Duke University, like all great academic institutions, is a complex place with a dizzying array of academic, athletic, social, artistic and research activities. Only a few years ago, to best know what was happening on any campus, it was best to wander by the bulletin boards and telephone poles to sift through the layers of posters and flyers pinned there. When I worked in Chapel Hill, I used to enjoy wandering down Franklin Street and stopping at the poster boards to discover some new band or arts festival or lecture by a visiting scientist.

An aside: my friend John Ettorre, who writes the great blog Working with Words, taught me the reporter’s trick of asking to use the restroom before an interview and then wandering away to see what’s posted on people’s doors and the break room walls.

Today, Duke is among the institutions using the web to give it’s students, staff and faculty more powerful ways to keep up with what’s going on, and interactive ways to dive into the activities.

I start each morning with a visit to Duke Today.
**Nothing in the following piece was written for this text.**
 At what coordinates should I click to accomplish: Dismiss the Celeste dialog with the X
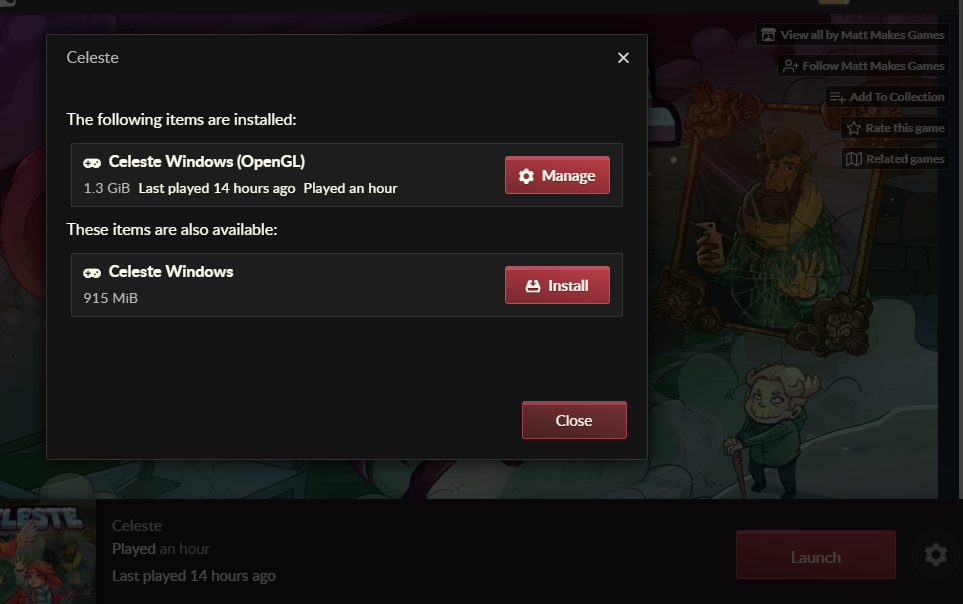[x=623, y=58]
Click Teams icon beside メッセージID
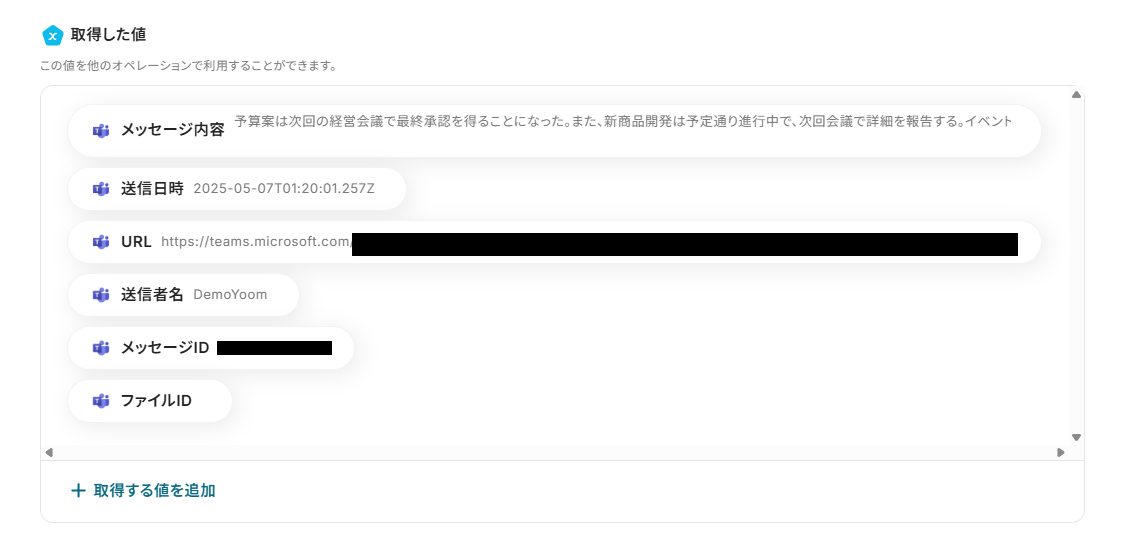Screen dimensions: 1125x557 (100, 348)
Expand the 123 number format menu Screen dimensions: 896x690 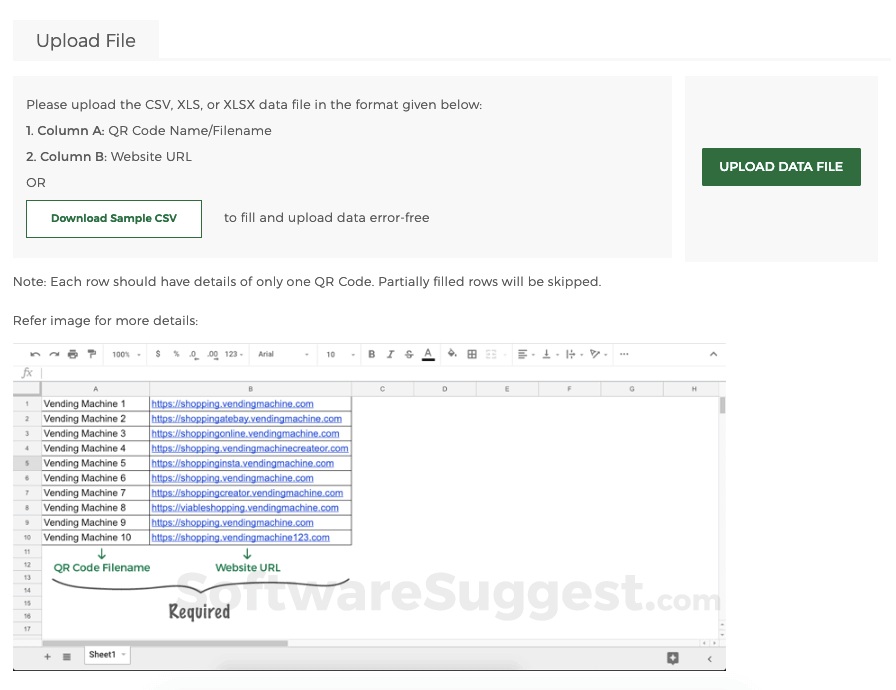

Then, these: Events@Duke is an online calendar of events, Duke on Demand is a Hulu-like clearinghouse of video from around the university, and Connect with Duke is an aggregator for Duke tweets and Facebook updates. There’s also the DukeList that has the potential to become a Craigslist-like trading post for the institution, and Futurity.org for news from Duke and other top research universities. And, of course, here on the Duke Medicine side, we have Inside Online.

All these tools remind me of how much I’m missing when I’m working away at my desk!

Tomorrow, though, I’ll take advantage of this great place. In the afternoon, Kari Stefansson of deCODE Genetics joins Hunt Willard (keynote speaker at our first science blogging conference in 2007) and others for a discussion about personal genomics, and at 5:30, superstar journalist Rebecca Skloot — who lit up the room at ScienceOnline the last two years — will speak about her bestselling book, The Immortal Life of Henrietta Lacks.

That’s tomorrow. Now, I’m speeding over to Alivia’s Bistro to catch more storytelling at The Monti.